* RECORD EXTRACTS:
Start

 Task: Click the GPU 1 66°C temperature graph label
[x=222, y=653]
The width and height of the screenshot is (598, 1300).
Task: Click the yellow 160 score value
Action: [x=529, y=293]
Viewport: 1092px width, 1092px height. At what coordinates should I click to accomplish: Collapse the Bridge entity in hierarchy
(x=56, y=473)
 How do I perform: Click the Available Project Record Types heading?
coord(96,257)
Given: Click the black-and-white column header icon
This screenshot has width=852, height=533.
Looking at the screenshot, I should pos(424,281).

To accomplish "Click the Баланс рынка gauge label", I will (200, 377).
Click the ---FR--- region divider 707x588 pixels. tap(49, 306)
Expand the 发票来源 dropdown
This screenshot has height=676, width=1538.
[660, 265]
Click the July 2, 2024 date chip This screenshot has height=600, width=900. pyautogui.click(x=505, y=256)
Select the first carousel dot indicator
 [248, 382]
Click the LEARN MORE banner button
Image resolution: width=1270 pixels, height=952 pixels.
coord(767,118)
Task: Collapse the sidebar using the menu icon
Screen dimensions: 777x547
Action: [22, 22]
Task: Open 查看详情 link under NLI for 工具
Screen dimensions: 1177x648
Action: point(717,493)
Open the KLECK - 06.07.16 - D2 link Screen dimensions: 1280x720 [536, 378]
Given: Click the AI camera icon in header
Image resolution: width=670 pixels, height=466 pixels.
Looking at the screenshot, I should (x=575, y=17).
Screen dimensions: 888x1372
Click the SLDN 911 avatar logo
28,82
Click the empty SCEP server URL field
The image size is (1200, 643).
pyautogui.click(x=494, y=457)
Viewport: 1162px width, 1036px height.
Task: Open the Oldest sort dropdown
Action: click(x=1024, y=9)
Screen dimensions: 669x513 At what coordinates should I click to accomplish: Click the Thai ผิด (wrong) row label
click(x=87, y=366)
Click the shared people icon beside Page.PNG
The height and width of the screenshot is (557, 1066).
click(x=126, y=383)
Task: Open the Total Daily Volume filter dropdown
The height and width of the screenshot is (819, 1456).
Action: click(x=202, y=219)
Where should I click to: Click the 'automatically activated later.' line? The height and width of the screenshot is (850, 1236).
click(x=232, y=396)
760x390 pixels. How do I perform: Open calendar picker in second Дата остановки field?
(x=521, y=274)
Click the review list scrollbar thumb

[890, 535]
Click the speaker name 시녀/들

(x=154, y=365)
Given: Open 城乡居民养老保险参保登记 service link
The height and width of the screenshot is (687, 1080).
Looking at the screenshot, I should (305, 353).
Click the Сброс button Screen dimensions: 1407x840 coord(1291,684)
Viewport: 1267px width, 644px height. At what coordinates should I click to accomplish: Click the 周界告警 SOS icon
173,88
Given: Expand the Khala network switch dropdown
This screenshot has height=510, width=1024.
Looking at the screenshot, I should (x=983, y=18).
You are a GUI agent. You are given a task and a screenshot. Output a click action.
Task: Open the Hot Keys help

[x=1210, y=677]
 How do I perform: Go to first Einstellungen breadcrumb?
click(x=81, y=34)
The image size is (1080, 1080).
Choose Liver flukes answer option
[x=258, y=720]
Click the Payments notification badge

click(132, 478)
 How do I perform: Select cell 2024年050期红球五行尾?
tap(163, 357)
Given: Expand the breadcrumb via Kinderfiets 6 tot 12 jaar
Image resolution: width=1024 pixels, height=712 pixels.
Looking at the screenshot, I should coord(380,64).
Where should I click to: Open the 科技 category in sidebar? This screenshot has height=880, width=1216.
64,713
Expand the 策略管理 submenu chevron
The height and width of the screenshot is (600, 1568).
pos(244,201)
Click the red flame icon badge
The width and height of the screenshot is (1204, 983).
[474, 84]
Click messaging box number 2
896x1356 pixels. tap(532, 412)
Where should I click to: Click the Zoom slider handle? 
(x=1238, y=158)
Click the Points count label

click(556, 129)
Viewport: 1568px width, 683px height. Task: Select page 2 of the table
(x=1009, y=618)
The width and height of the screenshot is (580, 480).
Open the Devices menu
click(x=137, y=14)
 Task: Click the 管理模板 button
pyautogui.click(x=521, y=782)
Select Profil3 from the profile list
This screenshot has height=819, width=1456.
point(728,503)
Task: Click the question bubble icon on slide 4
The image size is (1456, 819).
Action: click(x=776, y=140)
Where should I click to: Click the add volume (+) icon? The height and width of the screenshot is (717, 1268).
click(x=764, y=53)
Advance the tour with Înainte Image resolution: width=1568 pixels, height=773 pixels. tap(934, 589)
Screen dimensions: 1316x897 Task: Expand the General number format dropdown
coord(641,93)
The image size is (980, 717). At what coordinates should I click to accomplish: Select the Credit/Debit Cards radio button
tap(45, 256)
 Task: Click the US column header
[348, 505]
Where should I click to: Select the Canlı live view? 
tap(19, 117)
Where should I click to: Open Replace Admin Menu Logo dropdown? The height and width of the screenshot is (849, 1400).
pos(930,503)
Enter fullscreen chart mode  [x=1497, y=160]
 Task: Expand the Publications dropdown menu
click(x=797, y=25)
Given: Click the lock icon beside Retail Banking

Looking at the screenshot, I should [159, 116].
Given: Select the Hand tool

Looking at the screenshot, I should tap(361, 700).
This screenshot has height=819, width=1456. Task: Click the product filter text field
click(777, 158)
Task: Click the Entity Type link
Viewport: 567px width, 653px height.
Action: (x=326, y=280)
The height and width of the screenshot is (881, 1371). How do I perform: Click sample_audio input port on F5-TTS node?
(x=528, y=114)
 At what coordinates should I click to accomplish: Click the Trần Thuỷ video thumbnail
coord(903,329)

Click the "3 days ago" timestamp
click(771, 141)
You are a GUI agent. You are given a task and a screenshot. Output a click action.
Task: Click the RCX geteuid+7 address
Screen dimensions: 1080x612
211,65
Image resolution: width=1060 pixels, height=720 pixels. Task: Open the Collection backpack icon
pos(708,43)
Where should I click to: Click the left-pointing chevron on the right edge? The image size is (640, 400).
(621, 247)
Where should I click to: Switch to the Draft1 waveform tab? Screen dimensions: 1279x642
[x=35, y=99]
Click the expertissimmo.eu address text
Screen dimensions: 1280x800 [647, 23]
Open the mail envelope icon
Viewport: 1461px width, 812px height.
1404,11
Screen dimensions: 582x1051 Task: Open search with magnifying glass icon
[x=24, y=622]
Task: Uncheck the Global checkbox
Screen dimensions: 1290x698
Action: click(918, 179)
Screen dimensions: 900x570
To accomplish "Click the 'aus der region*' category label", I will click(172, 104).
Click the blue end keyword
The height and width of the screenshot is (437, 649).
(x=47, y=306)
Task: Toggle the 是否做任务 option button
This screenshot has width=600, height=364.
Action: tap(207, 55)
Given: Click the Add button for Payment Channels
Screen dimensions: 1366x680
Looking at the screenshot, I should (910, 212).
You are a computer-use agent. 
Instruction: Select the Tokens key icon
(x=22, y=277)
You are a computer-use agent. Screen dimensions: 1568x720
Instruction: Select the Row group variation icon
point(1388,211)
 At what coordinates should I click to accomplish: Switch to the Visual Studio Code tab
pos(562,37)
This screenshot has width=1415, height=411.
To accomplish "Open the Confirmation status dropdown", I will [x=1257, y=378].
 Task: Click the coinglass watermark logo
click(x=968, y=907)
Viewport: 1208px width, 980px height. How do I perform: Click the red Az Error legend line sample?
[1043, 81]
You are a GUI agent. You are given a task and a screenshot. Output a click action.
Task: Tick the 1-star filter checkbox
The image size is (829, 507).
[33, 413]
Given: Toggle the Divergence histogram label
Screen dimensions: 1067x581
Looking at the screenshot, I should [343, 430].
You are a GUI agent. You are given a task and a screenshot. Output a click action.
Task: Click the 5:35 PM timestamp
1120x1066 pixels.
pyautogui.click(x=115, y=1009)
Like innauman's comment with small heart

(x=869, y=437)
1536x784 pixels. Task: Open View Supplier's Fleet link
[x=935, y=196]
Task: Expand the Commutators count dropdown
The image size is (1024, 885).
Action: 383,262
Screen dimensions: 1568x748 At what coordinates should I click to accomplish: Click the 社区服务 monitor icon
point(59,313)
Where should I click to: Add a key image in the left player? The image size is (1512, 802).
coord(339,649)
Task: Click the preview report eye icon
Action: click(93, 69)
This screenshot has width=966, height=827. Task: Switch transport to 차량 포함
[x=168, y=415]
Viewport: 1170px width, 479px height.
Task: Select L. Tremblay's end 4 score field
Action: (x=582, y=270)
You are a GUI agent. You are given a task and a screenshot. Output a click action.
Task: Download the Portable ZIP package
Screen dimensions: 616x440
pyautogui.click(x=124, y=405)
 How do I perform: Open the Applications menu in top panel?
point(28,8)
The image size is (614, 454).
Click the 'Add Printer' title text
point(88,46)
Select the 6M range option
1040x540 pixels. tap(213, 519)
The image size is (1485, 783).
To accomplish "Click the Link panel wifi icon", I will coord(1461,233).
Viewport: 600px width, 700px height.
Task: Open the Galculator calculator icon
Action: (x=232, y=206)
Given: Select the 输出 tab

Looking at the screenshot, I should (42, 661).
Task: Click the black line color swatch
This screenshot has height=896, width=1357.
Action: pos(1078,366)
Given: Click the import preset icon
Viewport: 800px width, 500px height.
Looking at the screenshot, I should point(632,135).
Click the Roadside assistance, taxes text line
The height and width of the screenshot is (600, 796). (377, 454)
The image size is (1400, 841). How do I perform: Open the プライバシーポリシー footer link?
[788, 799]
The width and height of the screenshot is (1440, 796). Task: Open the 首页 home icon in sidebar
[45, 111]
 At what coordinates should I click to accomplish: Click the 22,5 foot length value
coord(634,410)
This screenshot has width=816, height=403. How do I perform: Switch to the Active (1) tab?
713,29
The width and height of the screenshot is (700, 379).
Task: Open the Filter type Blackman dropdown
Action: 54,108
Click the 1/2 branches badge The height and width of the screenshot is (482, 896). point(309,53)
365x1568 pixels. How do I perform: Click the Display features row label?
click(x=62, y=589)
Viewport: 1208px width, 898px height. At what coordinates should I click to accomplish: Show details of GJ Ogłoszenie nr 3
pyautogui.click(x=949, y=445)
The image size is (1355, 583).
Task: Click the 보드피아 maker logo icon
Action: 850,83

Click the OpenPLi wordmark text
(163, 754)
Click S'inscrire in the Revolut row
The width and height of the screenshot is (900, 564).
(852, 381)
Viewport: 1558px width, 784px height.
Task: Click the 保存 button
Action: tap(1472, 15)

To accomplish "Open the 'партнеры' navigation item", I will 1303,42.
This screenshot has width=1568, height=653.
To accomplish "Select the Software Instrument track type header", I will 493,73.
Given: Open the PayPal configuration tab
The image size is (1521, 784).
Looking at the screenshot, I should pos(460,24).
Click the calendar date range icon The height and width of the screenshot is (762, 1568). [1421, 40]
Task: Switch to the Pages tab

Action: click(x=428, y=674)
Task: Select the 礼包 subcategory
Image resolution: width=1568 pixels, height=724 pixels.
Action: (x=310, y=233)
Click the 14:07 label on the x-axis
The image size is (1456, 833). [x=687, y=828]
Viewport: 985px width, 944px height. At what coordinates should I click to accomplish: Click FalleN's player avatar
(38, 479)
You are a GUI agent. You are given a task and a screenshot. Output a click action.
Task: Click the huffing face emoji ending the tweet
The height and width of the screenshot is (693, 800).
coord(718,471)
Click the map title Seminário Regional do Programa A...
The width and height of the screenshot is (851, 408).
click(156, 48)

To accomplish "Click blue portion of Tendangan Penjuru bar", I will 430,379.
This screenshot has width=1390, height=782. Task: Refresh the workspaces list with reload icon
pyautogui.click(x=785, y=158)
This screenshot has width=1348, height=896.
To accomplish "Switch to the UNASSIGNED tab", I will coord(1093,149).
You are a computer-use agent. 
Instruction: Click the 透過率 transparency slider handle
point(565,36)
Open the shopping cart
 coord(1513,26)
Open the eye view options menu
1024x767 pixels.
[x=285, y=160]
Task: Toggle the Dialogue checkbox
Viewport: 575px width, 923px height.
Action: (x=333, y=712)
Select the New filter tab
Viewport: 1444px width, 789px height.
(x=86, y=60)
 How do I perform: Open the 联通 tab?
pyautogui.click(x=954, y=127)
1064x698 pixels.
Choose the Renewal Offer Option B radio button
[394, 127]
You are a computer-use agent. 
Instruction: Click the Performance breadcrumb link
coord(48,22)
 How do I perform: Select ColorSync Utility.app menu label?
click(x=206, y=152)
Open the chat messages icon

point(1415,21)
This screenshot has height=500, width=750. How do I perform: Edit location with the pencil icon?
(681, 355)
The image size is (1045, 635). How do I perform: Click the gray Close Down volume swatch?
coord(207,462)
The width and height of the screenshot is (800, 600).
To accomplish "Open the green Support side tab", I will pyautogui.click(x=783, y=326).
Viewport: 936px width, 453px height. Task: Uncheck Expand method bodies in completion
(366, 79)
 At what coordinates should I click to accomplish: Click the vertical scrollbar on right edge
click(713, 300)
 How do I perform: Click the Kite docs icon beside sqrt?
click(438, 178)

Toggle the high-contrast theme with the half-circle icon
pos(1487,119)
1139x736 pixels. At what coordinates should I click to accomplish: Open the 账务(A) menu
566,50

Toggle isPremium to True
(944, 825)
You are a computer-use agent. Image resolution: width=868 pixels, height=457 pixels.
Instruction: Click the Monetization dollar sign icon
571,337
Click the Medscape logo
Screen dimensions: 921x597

End

* STATED TASK: Rewrite the listing lines starting at the line containing "This screenshot has width=1348, height=896." and ending at the line containing "[x=285, y=160]", swapping "shopping cart" for "shopping bag" and keeping everything else the same.

* OUTPUT OF THE TASK:
This screenshot has width=1348, height=896.
To accomplish "Switch to the UNASSIGNED tab", I will coord(1093,149).
You are a computer-use agent. 
Instruction: Click the 透過率 transparency slider handle
point(565,36)
Open the shopping bag
 coord(1513,26)
Open the eye view options menu
1024x767 pixels.
[x=285, y=160]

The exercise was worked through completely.